Insider threats due to either malicious or negligent employees are quickly becoming a major security challenge. Of the 874 incidents observed for the Ponemon Institute’s “2016 Cost of Data Breach Study,” 568 were caused by employee or contractor negligence, 191 by malicious employees and criminals, and 85 by outsiders using stolen credentials.
In both internal and external database attacks, analysts often look for certain patterns using techniques such as anomaly detection. The problem is that we don’t always know exactly what we’re looking for. Attacks can be very dynamic, and anomaly detection methods always use some inherent assumptions regarding the attacks they aim to find, since they search for general deviations from regular behavior.
Trading False Positives for New Insights
Visualizations can play a key role in data security. Security officers get dozens of reports of data anomalies every day, but many are false positives. It takes time and effort to determine that, however, and it’s often not obvious.
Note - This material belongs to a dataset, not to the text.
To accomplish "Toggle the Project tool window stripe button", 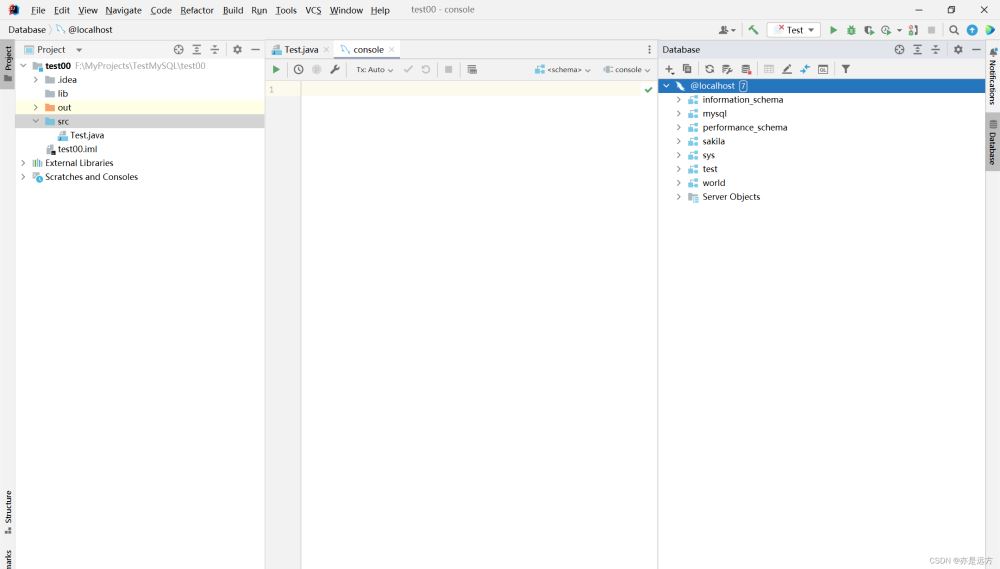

That’s where our 3-D visualization solution comes in.
Before developing Data Insight, we showed a security officer a list of anomalies and asked him to identify the real attacks. Although we also gave him a pointer to information in the data, it was not a trivial task for him. We realized that a dynamic 3-D data visualization tool could provide a clear, distinguishable and fast depiction of what’s happening in an organization’s databases.
With Data Insight, we decided to create a different approach and leverage users’ visual capabilities to find things in the data. Rethinking security, we tried to answer this basic question: How can we pour out data in a way that will give security officers a better picture of what’s happening with their databases?
We realized that the best idea was to somehow present things from a different perspective, without any preconceived notions. We believe Data Insight does just that. As a result, it can be a very valuable tool for enterprise security teams.
Data Insight is the result of collaboration between IBM Security, the IBM Research Cybersecurity Center of Excellence and researchers from Ben-Gurion University in Beer Sheva, Israel.